Pixel coordinate grounding data
——————
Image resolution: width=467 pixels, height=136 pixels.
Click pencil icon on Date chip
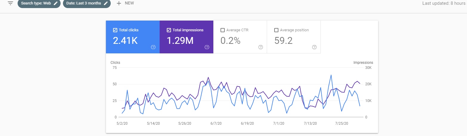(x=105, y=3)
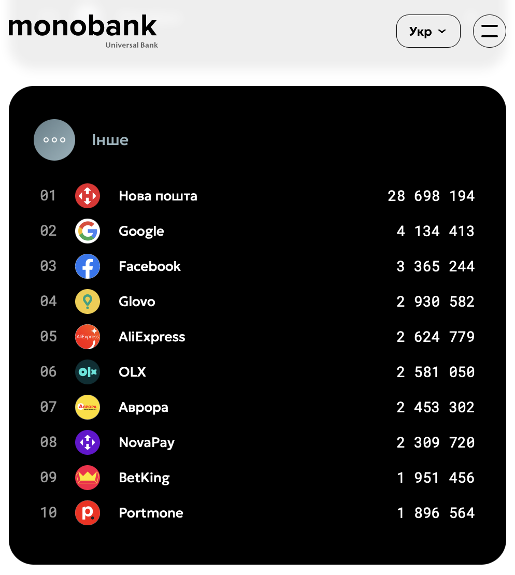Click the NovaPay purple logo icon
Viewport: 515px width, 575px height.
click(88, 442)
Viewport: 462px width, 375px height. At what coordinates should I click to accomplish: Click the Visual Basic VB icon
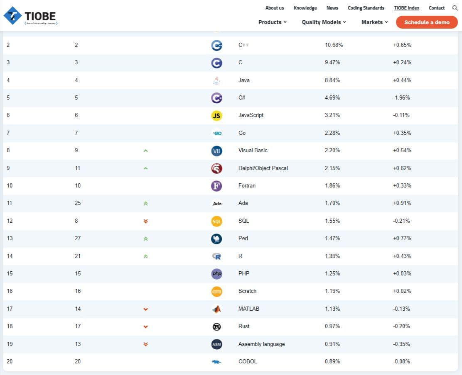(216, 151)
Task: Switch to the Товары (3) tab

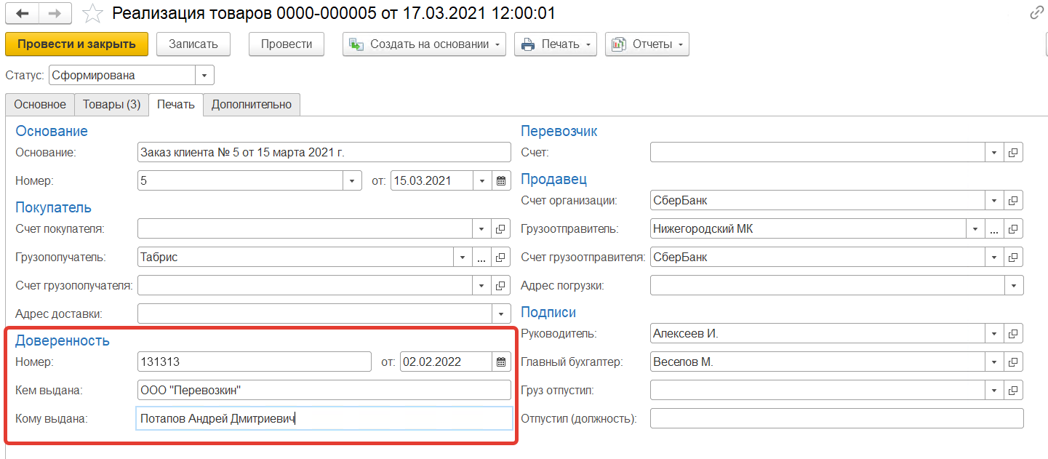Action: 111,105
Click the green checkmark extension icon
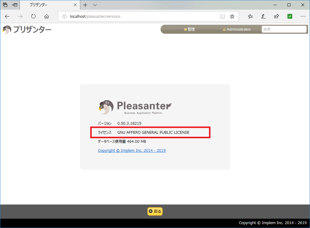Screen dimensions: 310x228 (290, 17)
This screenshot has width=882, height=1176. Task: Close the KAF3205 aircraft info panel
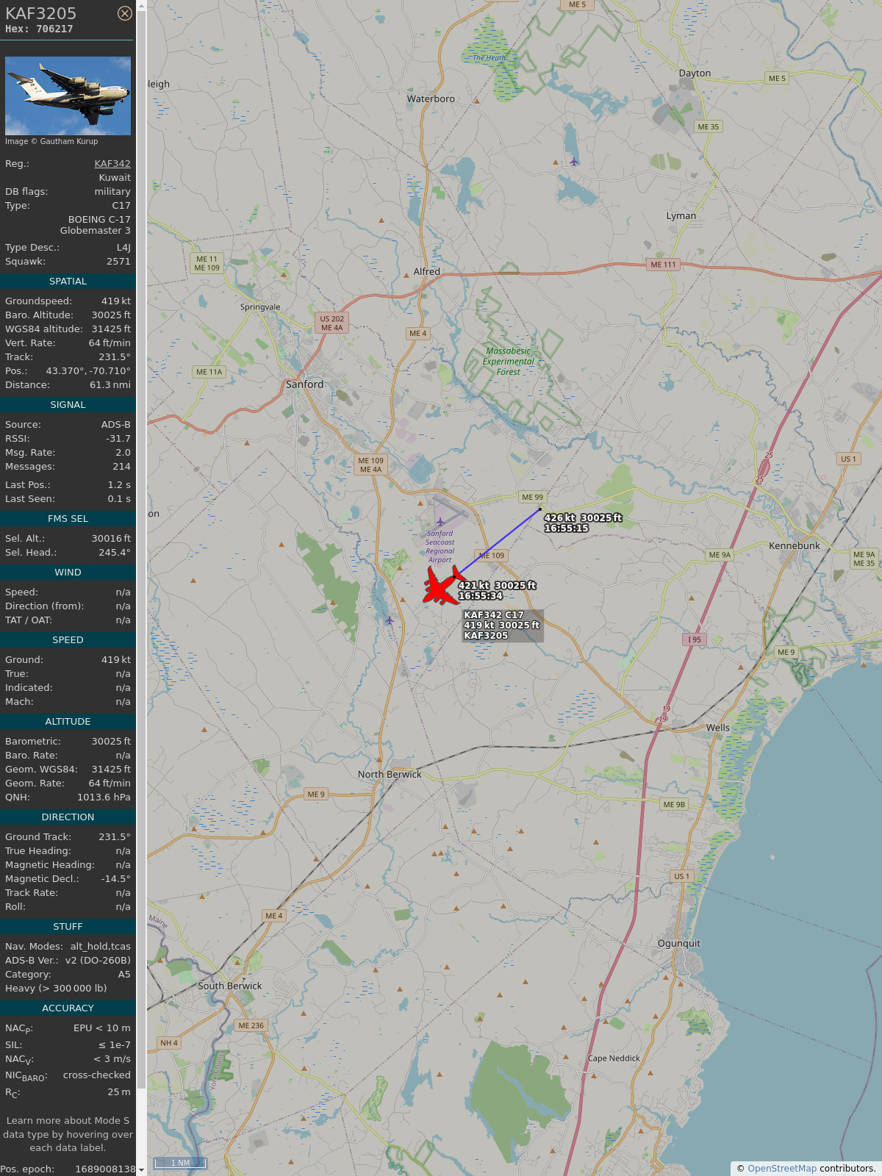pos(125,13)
——————
**Brief:** Exactly the lines from the one containing "Click pencil icon on Date chip" through the end of the data above: repeat those, both ends included, and nothing else. Skip the pictures.

**Answer box:**
Click pencil icon on Date chip
(x=105, y=3)
Click the NovaPay purple logo icon
Viewport: 515px width, 575px height.
click(88, 442)
Viewport: 462px width, 375px height. At what coordinates should I click to accomplish: Click the Visual Basic VB icon
(216, 151)
Task: Switch to the Товары (3) tab

Action: 111,105
Click the green checkmark extension icon
Screen dimensions: 310x228 (290, 17)
This screenshot has width=882, height=1176. Task: Close the KAF3205 aircraft info panel
pos(125,13)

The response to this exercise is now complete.